# Short problem
Return the lines starting at the one that contains "Given: Click the" and ending at the one that contains "Looking at the", both included, without changing anything. Leave the pictures out of your answer.

# Provided records
════════════════════

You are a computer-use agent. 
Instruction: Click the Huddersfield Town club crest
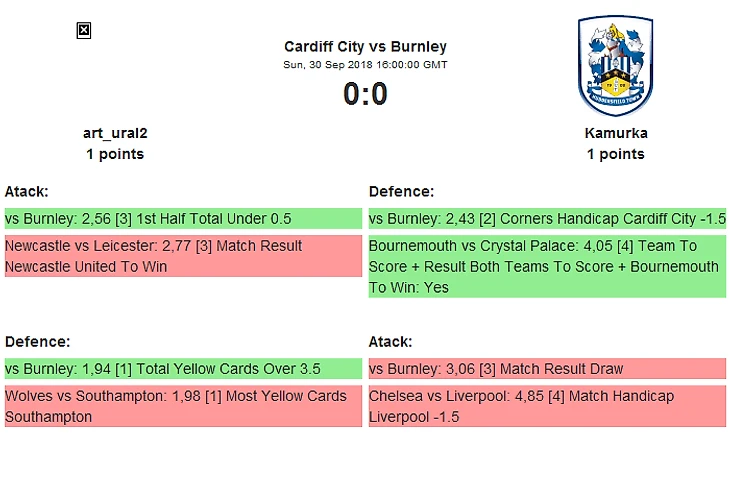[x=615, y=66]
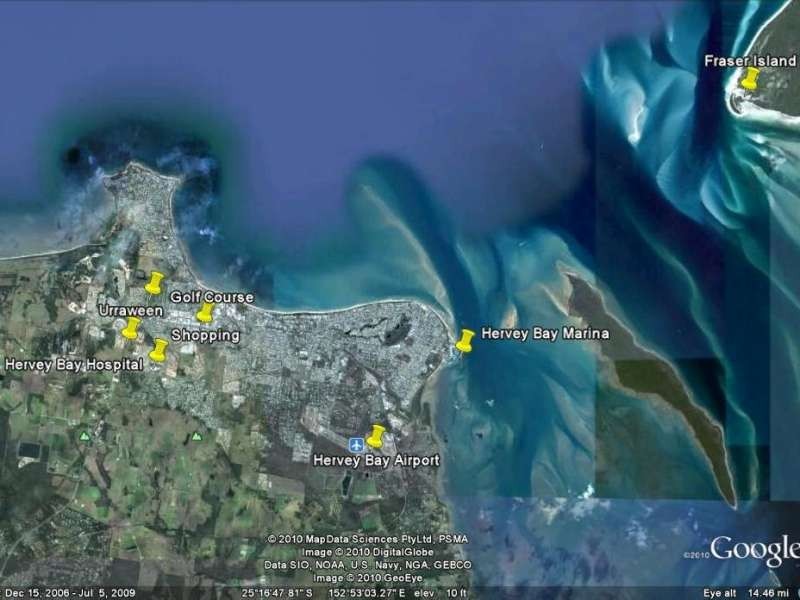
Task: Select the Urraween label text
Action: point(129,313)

════════════════════

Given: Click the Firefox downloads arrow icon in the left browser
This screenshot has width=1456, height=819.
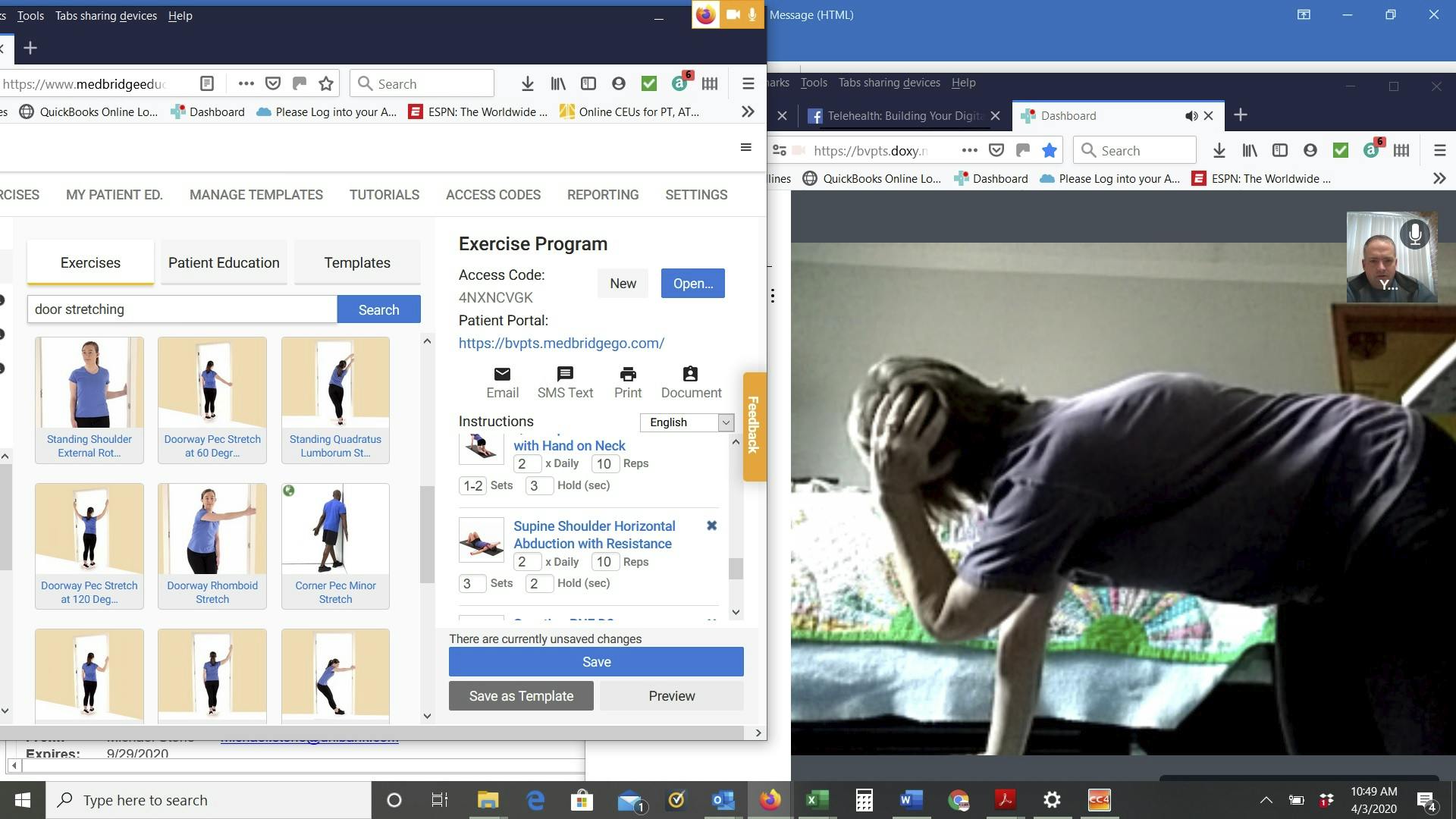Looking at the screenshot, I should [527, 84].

════════════════════

# Finished task
Given: Click the Firefox downloads arrow icon in the left browser
This screenshot has width=1456, height=819.
Looking at the screenshot, I should [527, 84].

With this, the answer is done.